少年と友達は既にカラオケのほうに移動していた。


「そんでさ。おれさぁ、この仕事1ヶ月くらいやってるけど、最近ハマりだしたわ。」

「はい。」

「これすごいお金入るんだよね。やり終えたときの達成感すごいし。その代わりまじ大変よ。」

「はい。」

「はいじゃなくてさぁ、もっとそっちもしゃべってよね。もう。それでさ~...」

こいつ、しゃべっててすごい疲れる。かれこれ1時間は喋っているが、うまく機嫌を取るようにしないとめんどくさい。わざわざこっちが気を回さなきゃいけないのが本当にしんどい。


「この前なんか失敗しちゃってさ。まじ取り返すのめんどくさかったわ。」

失敗...?その言葉に疑問が浮かぶ。

「失敗って?なんですかそれ?」

「その人の担当者ってさ、一歩とか二歩とか先の未来を見れるんだよね。んでその人にどうにかその未来を選ばせるために色々やるって訳。」

「なら、全部教えちゃえばいいんじゃないですか?」

「そう思うじゃん?でも直接教える方法って俺ら持ってないんだよね」

「私たちが見えないのもそういうことですか?」

「そういうこと。だからうまく伝えなきゃいけないのよ。」

へぇ。と少年達がカラオケで歌っているところを見ながら、ほとんど聞き流していた。なんかよくわからないけど、とりあえずこの少年をどうにか良い方向に持っていかなければいけないらしい。


しかし、一つ引っかかることがあった。なぜ前の担当者は少年の担当をやめたのだろう...

もしかしてすべての未来が最悪だったとか?どうやってもうまくいかない未来しかなかったとか?
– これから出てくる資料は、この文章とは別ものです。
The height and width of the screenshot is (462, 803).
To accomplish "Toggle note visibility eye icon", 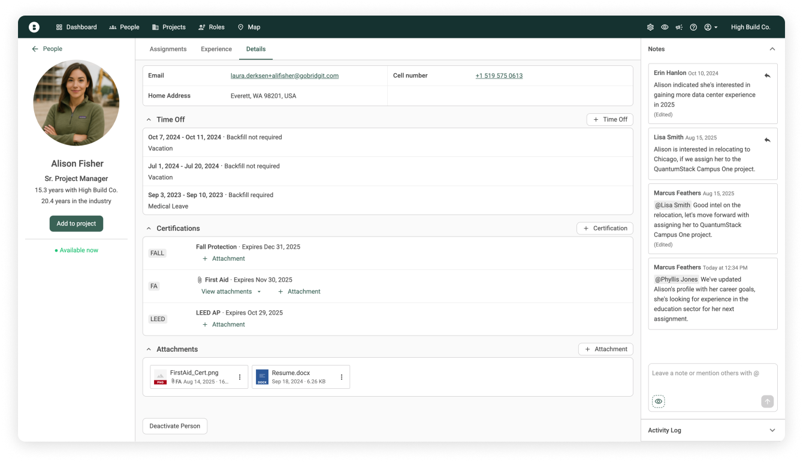I will [658, 401].
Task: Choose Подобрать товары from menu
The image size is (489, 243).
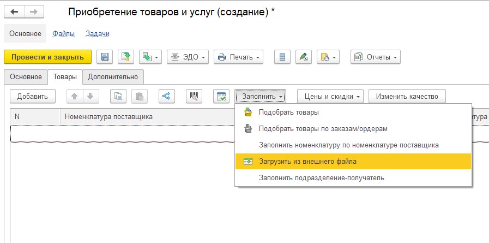Action: point(288,112)
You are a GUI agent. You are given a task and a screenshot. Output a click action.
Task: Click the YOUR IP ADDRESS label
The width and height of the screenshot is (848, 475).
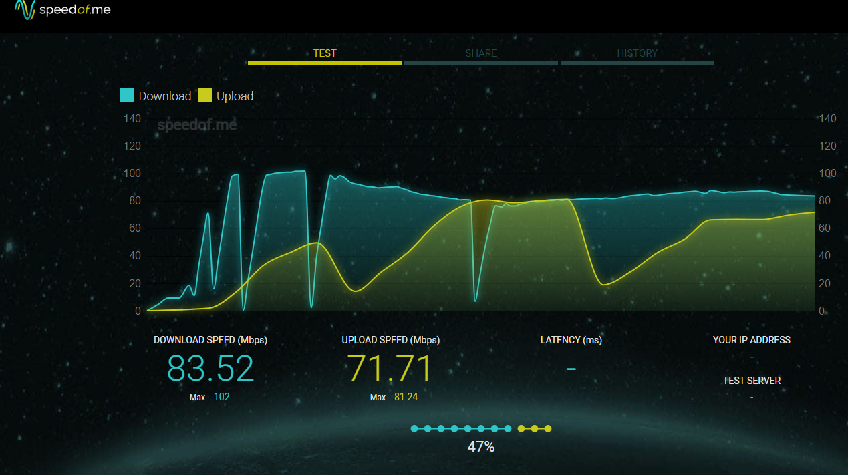(x=751, y=340)
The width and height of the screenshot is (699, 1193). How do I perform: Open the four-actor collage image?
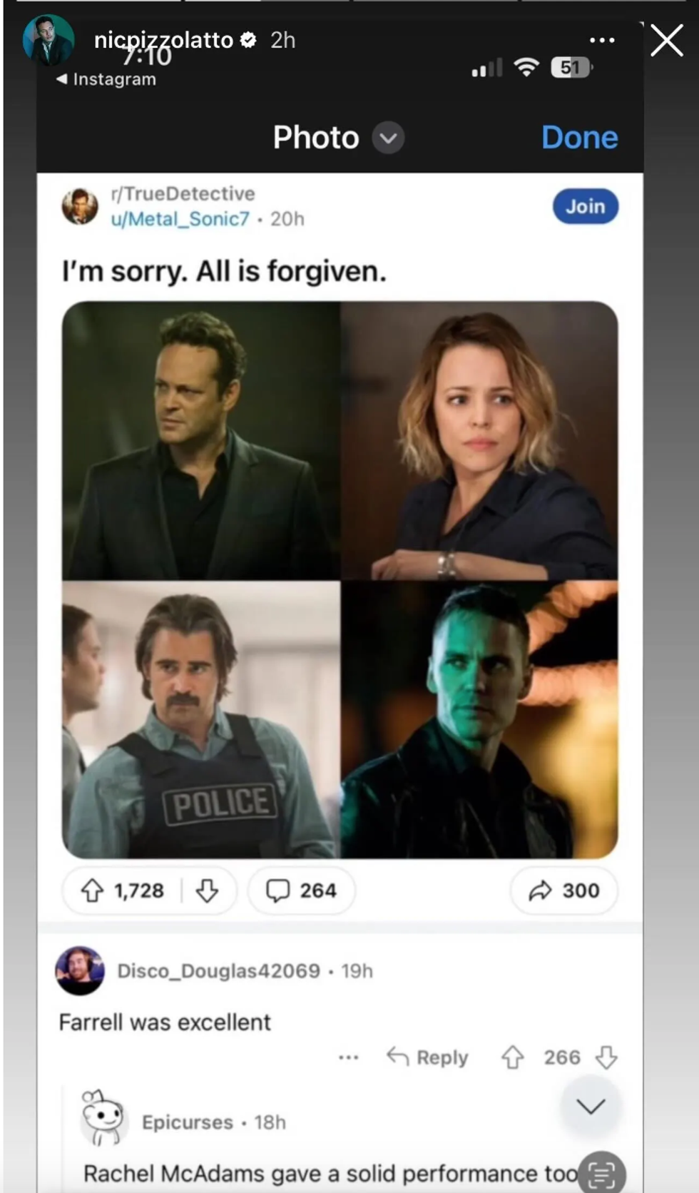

そればかりが頭をぐるぐると巡る。とりあえず、悲惨な未来にぶち当たらないことだけを祈る。男女関係のトラブル、みたいな未来がもしあったら絶対にやめたくなる。人間関係ほどめんどくさく、心の本質を貫く問題には絶対にぶち当たりたくない。




13時頃に帰ってきたときにはもうヘトヘトだった。それは少年も同じだった。

彼の友達も、半透明なやつと似たようなところがあって、おそらく気を遣うために疲れ切ったのだろう。少年は帰宅後、すぐさまベッドへとダイブした。

私は特にすることはないため、少年のスマホの画面を覗き込むくらいしかやることがなかった。



少年はある一つの絵に目が留まった。それはなんとも猟奇的な、吐き気を催すような絵であった。

私は最初、何かの見間違えかと思ったが、嫌な顔をせずそれを保存していたため、確信へと至った。

その絵を皮切りに、似たような絵がたくさん検索されていき、タブがどんどんたまっていく。それだけでは飽き足らず、実際の動画までをも調べ始めた。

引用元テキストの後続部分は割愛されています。